Du côté de la multinationale de Vevey, aucun commentaire direct sur ces rumeurs n'a filtré jeudi. C'est dans les colonnes du quotidien britannique Financial Times daté de vendredi 18 octobre que Paul Buckle, administrateur délégué de Nestlé, sans démentir ni confirmer l'approche vis-à-vis de Ferrero, a reconnu que son groupe développait actuellement son activité confiserie, ce qui entraîne «beaucoup de spéculations».

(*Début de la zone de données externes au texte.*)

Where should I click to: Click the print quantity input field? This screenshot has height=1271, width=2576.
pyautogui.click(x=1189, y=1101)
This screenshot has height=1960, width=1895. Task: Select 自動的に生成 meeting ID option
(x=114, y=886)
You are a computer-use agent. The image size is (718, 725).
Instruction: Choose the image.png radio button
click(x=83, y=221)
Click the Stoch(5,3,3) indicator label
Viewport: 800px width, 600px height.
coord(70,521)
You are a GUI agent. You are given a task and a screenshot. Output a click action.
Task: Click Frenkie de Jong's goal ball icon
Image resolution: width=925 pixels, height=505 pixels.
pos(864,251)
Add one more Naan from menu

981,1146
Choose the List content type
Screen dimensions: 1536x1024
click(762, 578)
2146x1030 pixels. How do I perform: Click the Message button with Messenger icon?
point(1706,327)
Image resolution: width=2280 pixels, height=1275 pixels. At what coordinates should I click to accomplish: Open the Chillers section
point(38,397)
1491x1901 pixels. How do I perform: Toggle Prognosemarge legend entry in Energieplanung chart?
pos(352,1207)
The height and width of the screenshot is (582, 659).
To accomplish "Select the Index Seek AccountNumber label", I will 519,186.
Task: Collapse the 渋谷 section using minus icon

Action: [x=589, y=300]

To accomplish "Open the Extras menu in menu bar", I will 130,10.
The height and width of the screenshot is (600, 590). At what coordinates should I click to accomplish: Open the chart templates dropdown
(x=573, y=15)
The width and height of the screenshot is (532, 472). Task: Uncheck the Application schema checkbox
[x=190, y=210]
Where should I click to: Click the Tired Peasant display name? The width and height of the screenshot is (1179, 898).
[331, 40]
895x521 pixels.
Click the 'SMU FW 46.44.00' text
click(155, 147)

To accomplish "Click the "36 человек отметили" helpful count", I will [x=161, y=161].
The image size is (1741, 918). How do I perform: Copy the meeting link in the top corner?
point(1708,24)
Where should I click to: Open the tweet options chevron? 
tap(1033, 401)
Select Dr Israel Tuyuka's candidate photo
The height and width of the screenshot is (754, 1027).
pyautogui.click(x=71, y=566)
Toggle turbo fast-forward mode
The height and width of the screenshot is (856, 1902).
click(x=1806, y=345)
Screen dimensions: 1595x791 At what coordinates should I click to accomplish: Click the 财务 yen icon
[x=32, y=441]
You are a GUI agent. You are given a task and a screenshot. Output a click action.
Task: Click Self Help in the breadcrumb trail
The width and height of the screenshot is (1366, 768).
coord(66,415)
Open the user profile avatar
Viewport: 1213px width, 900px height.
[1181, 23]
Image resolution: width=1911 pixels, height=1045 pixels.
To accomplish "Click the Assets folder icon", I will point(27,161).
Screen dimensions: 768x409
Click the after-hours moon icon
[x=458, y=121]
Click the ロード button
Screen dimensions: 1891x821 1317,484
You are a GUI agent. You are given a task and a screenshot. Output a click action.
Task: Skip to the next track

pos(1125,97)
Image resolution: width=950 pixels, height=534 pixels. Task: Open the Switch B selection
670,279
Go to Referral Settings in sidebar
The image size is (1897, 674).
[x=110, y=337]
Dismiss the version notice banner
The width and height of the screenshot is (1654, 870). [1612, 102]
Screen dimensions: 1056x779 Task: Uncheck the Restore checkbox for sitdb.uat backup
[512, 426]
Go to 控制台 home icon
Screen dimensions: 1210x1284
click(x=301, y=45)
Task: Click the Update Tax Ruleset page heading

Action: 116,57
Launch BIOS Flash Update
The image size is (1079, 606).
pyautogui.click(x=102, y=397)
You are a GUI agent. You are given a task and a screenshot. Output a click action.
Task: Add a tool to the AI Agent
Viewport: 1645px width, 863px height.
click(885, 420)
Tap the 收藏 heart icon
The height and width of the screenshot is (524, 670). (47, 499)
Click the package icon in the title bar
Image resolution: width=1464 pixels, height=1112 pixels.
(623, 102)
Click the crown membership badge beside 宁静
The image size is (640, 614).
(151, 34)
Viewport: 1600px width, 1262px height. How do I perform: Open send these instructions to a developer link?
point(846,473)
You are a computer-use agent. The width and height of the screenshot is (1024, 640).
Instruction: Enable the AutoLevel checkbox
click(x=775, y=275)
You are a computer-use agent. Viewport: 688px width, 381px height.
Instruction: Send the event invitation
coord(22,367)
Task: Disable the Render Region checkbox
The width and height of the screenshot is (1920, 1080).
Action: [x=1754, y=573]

Des tentatives depuis deux mois

Le journal économique anglais affirme par ailleurs que le groupe italien a été approché à plusieurs reprises au cours des deux derniers mois par Nestlé mais que toutes les tentatives ont été repoussées, confirmant donc les annonces venus jeudi du siège de Ferrero sur le refus du groupe d'être vendu.

«Nestlé a essayé, mais Ferrero est comme une forteresse. Les discussions n'ont pas été poussées jusqu'à un niveau vraiment avancé», affirme au FT un banquier d'affaires d'un établissement européen non identifié, mais qui serait proche de la famille italienne.

Nestlé 3e, Ferrero 4e du marché de la confiserie

Ferrero a affirmé de «la manière la plus catégorique et la plus absolue» qu'il n'était pas à vendre. Ferrero, qui détient un portefeuille de marques très bien placées dans leurs segments respectifs (Nutella, Kinder, Ferrero Rocher, Mon cheri, Tic Tac, Raffaelo...) qui lui permet d'occuper 8% du marché mondial de la confiserie, 4e entreprise du secteur..

De son côté, Nestlé représente 12% du marché, se hissant à la 3e place. Ils ne sont devancés que par les groupes américains Mars et Mondelez, qu'ils dépasseraient en unissant leurs forces.

La valeur de Ferrero estimée à 20 milliards de francs

Mais pour cela, encore faudrait-il que le mariage puisse se faire. Or, l'actionnariat du groupe fondé à Alba, près de Turin, en 1946, est toujours familial. C'est Giovanni Ferrero, petit-fils du fondateur, qui tient les rênes du groupe. Et ne semble pas disposé à voir l’œuvre familiale rachetée.

Et même si tel était le cas, la question du prix se poserait. Pour les analystes de Nomura, «en retenant le ratio de 14 fois la valeur d'entreprise sur l'excédent brut d'exploitation constaté dans des transactions comparables, la valeur de l'actif concerné serait alors de l'ordre de 20 milliards de francs suisses».

D'où le souhait prêté par La Repubblica à Nestlé de s'allier à une série de grandes banques italiennes pour opérer ce rachat. Mais encore faudrait-il que la famille du fondateur agrée cette vente. Et il semble que ce soit là que le bât blesse pour le moment.